Now consider what happens if this foundation makes 2 small changes:
- Program Grants are reduced to 4% with 1% going to PRIs that generate a negative 10% annual rate of return, and
- 2% of the 95% portfolio goes into MRIs that only return capital. The remaining 93% remains allocated in the same proportions as the 95% was before with the same 9% rate of return. These changes produce a 4.27% rate of return: an overall improvement of about 70 basis points.

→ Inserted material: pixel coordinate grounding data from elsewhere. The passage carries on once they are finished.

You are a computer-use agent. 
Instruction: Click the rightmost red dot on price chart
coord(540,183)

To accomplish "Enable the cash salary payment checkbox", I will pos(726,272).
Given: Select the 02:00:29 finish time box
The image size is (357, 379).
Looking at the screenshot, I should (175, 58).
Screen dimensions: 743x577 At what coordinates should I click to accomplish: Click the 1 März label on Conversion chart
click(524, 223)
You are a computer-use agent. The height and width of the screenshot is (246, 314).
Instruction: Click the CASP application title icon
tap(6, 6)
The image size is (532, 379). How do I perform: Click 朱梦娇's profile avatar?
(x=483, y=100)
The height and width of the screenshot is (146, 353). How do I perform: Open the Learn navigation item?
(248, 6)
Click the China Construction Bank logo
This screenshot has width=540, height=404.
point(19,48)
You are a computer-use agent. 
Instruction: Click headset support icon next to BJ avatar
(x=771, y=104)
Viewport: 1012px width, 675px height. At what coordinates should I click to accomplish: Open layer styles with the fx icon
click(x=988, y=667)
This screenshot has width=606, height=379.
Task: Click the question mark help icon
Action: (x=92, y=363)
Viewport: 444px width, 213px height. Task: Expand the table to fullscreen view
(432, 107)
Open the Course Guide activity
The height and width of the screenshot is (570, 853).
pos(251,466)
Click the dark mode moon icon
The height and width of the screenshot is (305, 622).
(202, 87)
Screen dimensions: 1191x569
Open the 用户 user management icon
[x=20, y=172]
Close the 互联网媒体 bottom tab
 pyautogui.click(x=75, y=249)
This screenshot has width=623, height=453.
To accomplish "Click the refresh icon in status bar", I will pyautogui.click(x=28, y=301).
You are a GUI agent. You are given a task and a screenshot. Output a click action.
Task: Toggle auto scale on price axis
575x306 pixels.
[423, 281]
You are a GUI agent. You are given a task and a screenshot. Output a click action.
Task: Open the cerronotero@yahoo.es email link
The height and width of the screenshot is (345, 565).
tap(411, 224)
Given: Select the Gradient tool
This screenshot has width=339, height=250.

Starting with a $10 million foundation and compounding this difference over 10 years, this new allocation would mean the foundation would end up about $1 million larger than if it had stuck with the traditional 95/5 split. More importantly, such a foundation would have been deploying 7% of its assets in mission-focused work instead of 5%, a $3 million aggregate difference over 10 years. About 40% of that money would have been in the form of loans which, properly chosen and structured, enable local ownership and sustainable employment capable of going beyond where charity too often ends. Replicated gradually across the trillions of dollars locked up in philanthropic corpus, such a rethinking of foundation asset management and mission investing could produce dramatic results.